Appeal from a decision of the Workers' Compensation Board, filed October 4, 2006, which ruled that claimant sustained an occupational disease.
Claimant was employed beginning in November 2002 in a position that required data entry by both computer and printed forms. In early 2004, she began experiencing symptoms of what was eventually diagnosed as bilateral carpal tunnel syndrome and claimant applied for workers' compensation benefits. The employer and its workers' compensation carrier (hereinafter collectively referred to as the carrier) controverted the claim and hearings were convened. Finding that claimant's employment did not cause or contribute to her carpal tunnel syndrome, the Workers' Compensation Law Judge dismissed the claim at the conclusion of the hearings. Upon review, the Workers' Compensation Board reversed due to the fact that both medical experts who examined claimant—her treating physician and an independent medical examiner—agreed that her carpal tunnel syndrome was causally related to her employment and “neither party [had] requested cross-examination of the medical doctors.” Claiming that the Board erred in concluding that it had not requested cross-examination of the physicians and that it mischaracterized the medical evidence in the record, the carrier now appeals.

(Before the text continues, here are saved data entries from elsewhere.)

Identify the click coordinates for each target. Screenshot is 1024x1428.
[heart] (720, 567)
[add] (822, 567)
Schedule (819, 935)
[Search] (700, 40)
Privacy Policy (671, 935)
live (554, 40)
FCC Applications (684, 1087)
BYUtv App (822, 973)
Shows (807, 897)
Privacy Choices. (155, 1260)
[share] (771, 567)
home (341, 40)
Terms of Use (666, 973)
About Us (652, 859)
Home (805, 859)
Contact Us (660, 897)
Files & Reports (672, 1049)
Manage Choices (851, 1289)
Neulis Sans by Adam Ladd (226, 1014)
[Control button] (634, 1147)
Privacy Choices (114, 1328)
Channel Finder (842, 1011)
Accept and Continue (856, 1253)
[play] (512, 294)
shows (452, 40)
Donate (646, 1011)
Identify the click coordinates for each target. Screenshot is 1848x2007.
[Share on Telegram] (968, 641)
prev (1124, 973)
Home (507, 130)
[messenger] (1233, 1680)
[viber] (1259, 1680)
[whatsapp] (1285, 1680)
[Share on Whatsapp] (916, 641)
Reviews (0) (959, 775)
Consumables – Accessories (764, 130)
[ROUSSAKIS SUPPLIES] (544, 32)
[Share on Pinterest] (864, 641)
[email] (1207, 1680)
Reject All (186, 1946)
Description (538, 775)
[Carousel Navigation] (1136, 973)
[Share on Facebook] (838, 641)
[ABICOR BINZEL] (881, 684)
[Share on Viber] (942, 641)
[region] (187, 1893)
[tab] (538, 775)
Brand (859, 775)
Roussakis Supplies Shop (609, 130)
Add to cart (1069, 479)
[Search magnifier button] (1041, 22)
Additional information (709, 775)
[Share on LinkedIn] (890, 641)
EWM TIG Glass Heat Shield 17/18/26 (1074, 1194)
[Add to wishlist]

We affirm. “[A] carrier clearly has a right to cross-examine a physician whose report is on file” (Matter of Brown v. Clifton Recycling, 1 A.D.3d 735, 736, 767 N.Y.S.2d 160 [2003]; see 12 NYCRR 300.10[c]; Matter of Floyd v. Millard Fillmore Hosp., 299 A.D.2d 610, 611, 750 N.Y.S.2d 343 [2002] ) and, indeed, during the proceedings, the carrier mentioned the possibility of cross-examining claimant's physician and “reserv[ed][its] right” to do so at the close of the hearings. However, no actual request was ever made and where, as here, no timely request for cross-examination is made, this right is waived (see Matter of Brown v. Clifton Recycling, 1 A.D.3d at 736, 767 N.Y.S.2d 160; Matter of Cook–Schoonover v. Corning Hosp., 291 A.D.2d 715, 716, 738 N.Y.S.2d 118 [2002], lv. dismissed 98 N.Y.2d 671, 746 N.Y.S.2d 458, 774 N.E.2d 223 [2002]; Matter of McDonald v. Danforth, 286 A.D.2d 845, 846, 730 N.Y.S.2d 571 [2001]; Matter of Ricci v. Riegel & Sons, 278 A.D.2d 673, 674, 717 N.Y.S.2d 751 [2000] ). Thus, the Board did not err in concluding that cross-examination had not been requested by the carrier.
Turning to the carrier's assertion that the Board mischaracterized the medical evidence, we disagree. Although some arguable inconsistencies and contradictions exist in the medical records, upon review of the submitted reports we find no basis to disturb the Board's determination that both physicians agreed that claimant's carpal tunnel syndrome was—at least in part—causally related to her employment and, therefore, affirm (see Matter of Harris v. Revere Copper Prods., 294 A.D.2d 792, 793, 741 N.Y.S.2d 924 [2002] ).
ORDERED that the decision is affirmed, without costs.
SPAIN, J.
CARDONA, P.J., MERCURE, LAHTINEN and KANE, JJ., concur.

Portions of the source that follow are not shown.